First, there are two pressures applied to the rubber diaphragm, one is the ambient air pressure provided via the half moon crescent on the mouth of the carb and the other is the hole which allows the vacuum in the throat of the carb to be applied above the rubber diaphragm.
If one opens the throttle there will an increase in vacuum above the diaphragm transferred from the throat through the hole which eventually will overcome the tension of the spring and the slide opens which allows more air and fuel to enter.
So, the diameter of the hole will regulate how quickly the slide opens and closes.

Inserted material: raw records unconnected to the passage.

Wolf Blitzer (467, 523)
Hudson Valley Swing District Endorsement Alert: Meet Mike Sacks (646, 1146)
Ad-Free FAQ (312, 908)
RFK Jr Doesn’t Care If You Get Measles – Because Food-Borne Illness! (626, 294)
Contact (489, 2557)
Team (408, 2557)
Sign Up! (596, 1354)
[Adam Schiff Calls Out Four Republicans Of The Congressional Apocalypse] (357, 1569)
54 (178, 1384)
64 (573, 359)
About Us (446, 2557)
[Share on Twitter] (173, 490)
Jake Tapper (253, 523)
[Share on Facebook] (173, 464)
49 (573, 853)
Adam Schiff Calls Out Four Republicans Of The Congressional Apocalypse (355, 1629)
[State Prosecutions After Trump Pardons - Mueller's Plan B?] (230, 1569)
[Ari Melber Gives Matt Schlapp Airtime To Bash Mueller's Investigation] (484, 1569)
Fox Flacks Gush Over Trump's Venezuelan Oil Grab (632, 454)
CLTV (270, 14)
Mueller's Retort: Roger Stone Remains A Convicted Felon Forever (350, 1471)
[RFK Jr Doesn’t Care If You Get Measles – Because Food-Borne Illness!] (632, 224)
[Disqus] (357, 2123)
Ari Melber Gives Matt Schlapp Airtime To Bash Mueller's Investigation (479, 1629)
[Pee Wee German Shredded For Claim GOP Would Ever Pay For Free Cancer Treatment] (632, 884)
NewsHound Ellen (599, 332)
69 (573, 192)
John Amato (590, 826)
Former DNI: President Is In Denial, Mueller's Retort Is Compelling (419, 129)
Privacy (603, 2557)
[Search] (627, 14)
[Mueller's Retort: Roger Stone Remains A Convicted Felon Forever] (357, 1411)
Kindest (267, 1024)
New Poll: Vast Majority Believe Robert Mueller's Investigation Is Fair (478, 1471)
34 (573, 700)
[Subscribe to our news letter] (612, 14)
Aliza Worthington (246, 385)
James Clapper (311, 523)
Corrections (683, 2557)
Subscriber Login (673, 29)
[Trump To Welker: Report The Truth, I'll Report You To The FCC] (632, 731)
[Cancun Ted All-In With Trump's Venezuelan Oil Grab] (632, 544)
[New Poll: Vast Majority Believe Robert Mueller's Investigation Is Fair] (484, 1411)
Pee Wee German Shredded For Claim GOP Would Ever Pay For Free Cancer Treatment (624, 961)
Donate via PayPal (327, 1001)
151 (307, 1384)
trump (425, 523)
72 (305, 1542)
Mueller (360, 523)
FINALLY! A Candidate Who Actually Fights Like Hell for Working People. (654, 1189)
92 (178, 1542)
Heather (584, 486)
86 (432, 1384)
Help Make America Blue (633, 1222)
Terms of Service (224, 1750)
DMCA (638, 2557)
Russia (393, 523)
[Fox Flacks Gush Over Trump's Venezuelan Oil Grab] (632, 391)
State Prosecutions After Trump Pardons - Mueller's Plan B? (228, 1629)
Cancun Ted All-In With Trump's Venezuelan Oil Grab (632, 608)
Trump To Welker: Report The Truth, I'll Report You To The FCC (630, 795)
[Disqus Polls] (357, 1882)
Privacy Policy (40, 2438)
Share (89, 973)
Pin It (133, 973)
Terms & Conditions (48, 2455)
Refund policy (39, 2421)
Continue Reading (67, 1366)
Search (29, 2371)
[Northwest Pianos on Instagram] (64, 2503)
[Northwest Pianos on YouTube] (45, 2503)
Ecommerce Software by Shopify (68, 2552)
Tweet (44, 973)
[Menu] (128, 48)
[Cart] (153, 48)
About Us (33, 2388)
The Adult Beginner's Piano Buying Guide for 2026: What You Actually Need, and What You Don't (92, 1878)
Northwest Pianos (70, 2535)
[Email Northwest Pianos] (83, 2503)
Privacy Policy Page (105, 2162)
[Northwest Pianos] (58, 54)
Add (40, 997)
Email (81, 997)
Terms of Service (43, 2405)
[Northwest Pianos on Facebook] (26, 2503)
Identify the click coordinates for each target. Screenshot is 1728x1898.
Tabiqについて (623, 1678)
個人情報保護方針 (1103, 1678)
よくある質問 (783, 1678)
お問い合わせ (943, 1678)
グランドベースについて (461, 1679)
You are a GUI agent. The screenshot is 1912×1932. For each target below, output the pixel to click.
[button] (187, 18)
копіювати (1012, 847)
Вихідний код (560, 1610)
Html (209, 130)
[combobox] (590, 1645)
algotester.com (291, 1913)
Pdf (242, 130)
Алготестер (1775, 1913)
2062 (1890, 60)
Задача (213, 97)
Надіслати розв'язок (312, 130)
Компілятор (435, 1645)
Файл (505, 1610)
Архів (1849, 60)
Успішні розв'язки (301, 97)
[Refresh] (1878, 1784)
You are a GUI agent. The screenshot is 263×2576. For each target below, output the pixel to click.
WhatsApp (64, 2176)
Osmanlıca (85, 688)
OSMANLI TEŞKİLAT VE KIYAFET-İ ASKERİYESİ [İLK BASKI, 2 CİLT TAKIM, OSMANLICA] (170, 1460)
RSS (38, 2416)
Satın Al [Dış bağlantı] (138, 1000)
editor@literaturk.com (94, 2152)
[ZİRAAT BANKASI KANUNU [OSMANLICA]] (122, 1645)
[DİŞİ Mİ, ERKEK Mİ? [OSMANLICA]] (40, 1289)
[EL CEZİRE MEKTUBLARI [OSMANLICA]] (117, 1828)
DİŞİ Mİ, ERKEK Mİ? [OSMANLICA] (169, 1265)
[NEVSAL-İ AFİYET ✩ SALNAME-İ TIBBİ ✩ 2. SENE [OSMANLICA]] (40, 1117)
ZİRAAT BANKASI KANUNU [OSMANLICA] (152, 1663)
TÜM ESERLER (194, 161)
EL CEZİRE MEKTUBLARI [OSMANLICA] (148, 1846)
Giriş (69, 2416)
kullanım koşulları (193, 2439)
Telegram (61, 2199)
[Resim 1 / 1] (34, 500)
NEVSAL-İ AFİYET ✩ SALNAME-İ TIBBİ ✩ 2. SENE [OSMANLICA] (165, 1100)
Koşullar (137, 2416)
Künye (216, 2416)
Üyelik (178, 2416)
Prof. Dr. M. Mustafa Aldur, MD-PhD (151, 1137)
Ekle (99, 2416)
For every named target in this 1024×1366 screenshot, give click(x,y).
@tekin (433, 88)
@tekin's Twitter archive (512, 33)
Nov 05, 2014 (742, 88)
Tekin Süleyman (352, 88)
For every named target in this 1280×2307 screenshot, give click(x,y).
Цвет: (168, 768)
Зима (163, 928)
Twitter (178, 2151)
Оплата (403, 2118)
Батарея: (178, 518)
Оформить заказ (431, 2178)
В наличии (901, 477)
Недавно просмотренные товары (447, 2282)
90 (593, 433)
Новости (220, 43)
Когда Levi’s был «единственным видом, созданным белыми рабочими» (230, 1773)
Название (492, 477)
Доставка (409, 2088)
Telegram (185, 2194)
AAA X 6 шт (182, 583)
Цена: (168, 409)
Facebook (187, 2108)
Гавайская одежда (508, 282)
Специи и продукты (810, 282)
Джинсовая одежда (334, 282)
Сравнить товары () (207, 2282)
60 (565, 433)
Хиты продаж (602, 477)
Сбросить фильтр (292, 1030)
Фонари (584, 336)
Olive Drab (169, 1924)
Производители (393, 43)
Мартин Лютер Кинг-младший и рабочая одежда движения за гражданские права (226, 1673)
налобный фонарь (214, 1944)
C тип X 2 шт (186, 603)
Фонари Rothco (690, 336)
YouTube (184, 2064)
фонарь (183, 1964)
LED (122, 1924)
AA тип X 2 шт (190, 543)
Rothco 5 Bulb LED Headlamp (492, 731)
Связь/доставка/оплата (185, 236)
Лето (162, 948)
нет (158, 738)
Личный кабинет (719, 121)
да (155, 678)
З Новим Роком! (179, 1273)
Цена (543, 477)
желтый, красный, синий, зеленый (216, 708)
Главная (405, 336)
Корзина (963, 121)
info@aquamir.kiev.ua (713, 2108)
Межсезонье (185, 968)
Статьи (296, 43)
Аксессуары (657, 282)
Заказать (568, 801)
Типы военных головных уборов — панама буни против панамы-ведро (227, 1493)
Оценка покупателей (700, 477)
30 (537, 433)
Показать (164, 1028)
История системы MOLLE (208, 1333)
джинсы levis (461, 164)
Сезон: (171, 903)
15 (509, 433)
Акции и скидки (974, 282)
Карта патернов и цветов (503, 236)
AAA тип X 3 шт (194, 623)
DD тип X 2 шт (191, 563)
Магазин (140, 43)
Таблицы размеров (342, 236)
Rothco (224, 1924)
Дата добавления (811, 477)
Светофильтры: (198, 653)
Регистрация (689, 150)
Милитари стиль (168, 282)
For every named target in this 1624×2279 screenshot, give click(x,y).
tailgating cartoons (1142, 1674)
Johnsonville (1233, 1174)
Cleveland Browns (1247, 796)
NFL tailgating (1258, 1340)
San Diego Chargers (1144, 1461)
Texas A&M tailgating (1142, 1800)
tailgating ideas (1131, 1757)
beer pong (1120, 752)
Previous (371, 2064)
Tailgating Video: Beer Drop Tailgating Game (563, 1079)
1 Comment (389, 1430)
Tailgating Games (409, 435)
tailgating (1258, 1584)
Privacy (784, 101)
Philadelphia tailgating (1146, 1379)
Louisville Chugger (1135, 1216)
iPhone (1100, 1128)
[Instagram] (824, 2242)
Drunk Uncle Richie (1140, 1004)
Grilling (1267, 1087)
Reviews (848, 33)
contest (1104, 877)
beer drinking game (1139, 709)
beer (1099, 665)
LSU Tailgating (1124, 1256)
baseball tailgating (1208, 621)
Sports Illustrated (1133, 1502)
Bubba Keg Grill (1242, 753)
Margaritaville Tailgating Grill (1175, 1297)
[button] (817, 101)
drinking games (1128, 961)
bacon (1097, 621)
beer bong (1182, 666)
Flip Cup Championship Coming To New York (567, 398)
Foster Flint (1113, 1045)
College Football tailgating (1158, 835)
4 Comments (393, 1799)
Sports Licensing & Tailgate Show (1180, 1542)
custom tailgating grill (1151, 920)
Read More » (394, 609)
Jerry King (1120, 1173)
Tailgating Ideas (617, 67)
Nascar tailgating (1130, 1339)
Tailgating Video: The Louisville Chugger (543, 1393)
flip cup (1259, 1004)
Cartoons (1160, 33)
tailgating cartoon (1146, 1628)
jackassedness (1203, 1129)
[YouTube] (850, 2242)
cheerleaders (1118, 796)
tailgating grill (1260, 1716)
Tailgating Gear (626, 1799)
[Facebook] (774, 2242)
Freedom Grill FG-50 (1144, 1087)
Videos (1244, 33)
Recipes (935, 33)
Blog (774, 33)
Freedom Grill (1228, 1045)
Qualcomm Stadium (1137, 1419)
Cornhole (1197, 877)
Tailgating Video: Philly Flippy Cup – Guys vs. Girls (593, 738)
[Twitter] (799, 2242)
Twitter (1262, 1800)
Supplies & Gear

Notice, we are talking about fractions of second here.
Drilling the slide is not a way of gaining horsepower, but is more fine tuning.
Be very careful when you're dealing with the slides as the diaphram will tear if you're not careful and they are around $100 each!
Apparently, a larger hole has caused poor drivability issues, if you muck up or the larger hole mucks up the drivability, you can't put the material back.
Slide flutter is just one problem with a throttle slide hole that is too large. Another is that the slide can rise too quickly and cause a hesitation.
Just do NOT Drill your slides! There is nothing to Gain!
If you really want to drill holes...just buy you a drill bit (under 1/8th ) for a dollar instead of paying $99 for a Kit that just has a drill bit included.